Allow 2 weeks for this process, or slightly more if it’s in ‘holiday season’. It can happen in parallel to weighting criteria if you’re under time-pressure.

(5) Prioritize
Once you have all the data structured into dashboards this step is far simpler than it has ever been before. Use the ‘Efficient Frontier’ view to identify the best projects, by ranking based on value for money. This gives you the '80:20' split for maximizing portfolio value while saving precious resources. 

Or apply an algorithm to pick the best combination of projects if you have multiple constraints to manage. Speak with us to see the one we have.

Don’t forget you can prioritize start date too. Having a portfolio of projects all start on January 1
st isn’t helpful. Far better to map out a month-by-month plan that optimizes resources and creates a realistic set of commitments to hold people to account. Again we have a magic button to make this happen if you want to build a Roadmap without the pain.

This can all happen in an hour. However, we recommend allowing 2 weeks, so people have time to reflect and feedback, and develop buy-in to the outcome. Offering the leadership team different scenarios is also often a good idea.

So that’s 8 weeks of focus for a wolf-free plan. And it doesn’t have to be a one-off.

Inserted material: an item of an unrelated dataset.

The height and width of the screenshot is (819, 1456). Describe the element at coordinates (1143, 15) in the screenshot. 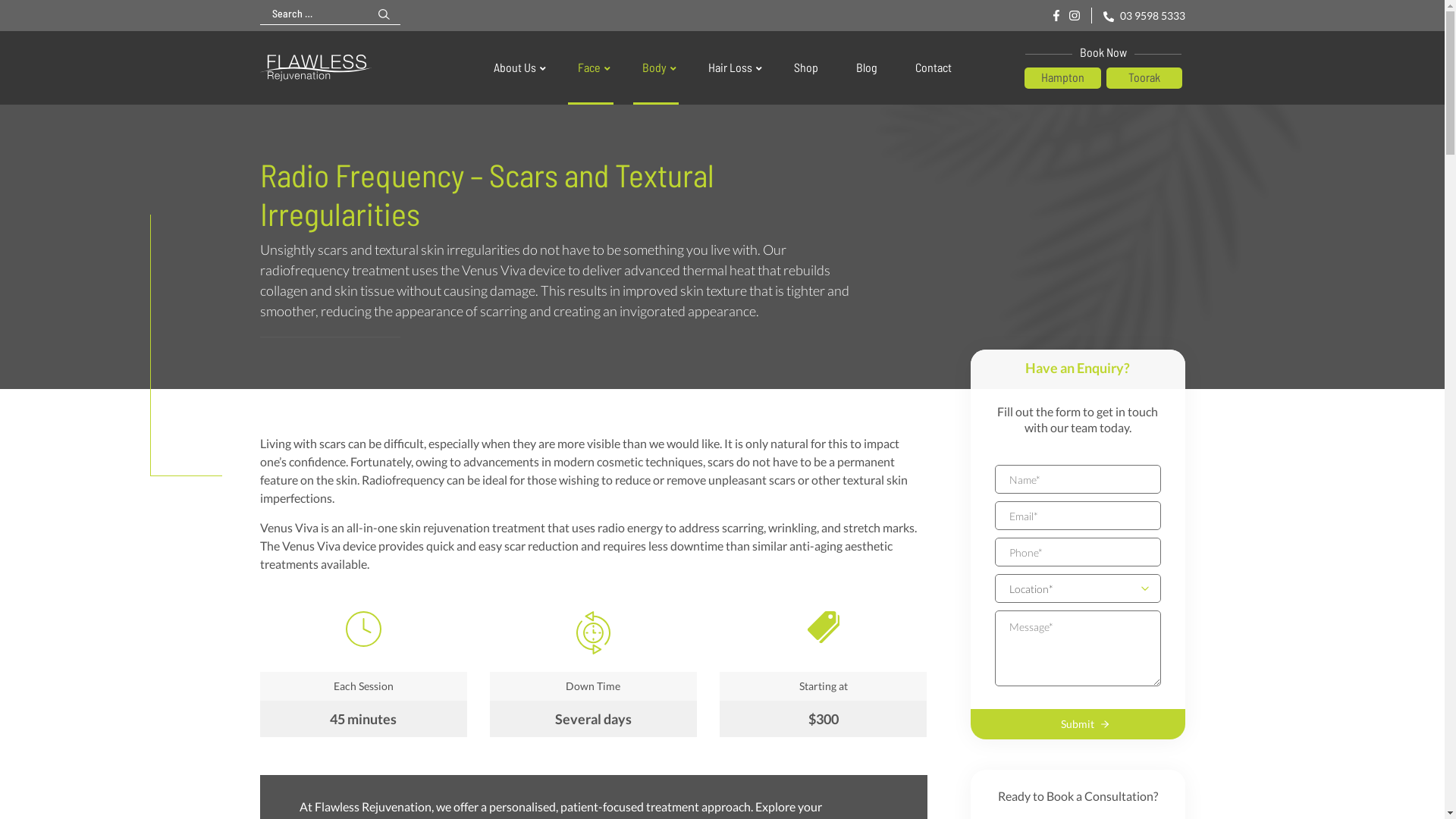

I see `'03 9598 5333'` at that location.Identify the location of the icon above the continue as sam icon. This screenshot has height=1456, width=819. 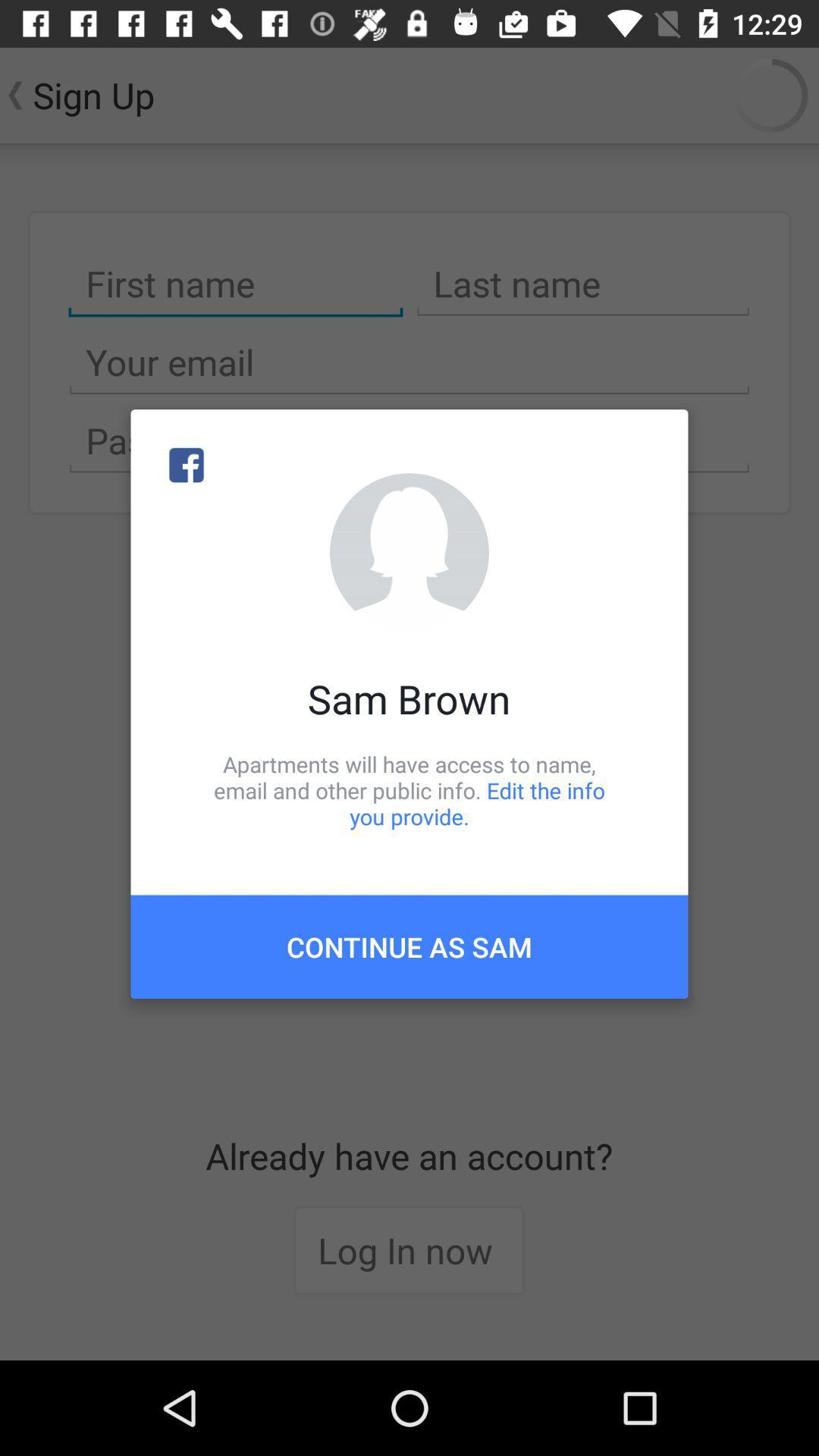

Make your annual planning process a continual review cycle, with the ability to change your roadmap as new projects come up, or projects run late. Overlay scenarios to respond to fresh challenges from the market. Adapt capacity in-line with changes in bandwidth. The key point is that you always have an up-to-date, data-led plan that maximizes value with a realistic set of deliverables.

For those of you starting on this journey you will always hear (at least) one colleague challenge you – “couldn’t we just do this in a spreadsheet / meeting room / PPM tool”? We don’t have time to do this right now. Here the reply should be simple. It might be quicker to build a house from straw (or sticks) but how much time will you waste re-building that house again and again as your construction fails to withstand the rigors of a big bad wolf? Surely, it’s far better to deliver quality at pace than to stick with a solution that doesn’t work.

AHP is providing the foundations for an agile way of governing your portfolio that will keep you safe no matter how much your CEO huffs and puffs. We believe it is the bricks and mortar for effective project prioritization, so why waste time on building with anything else?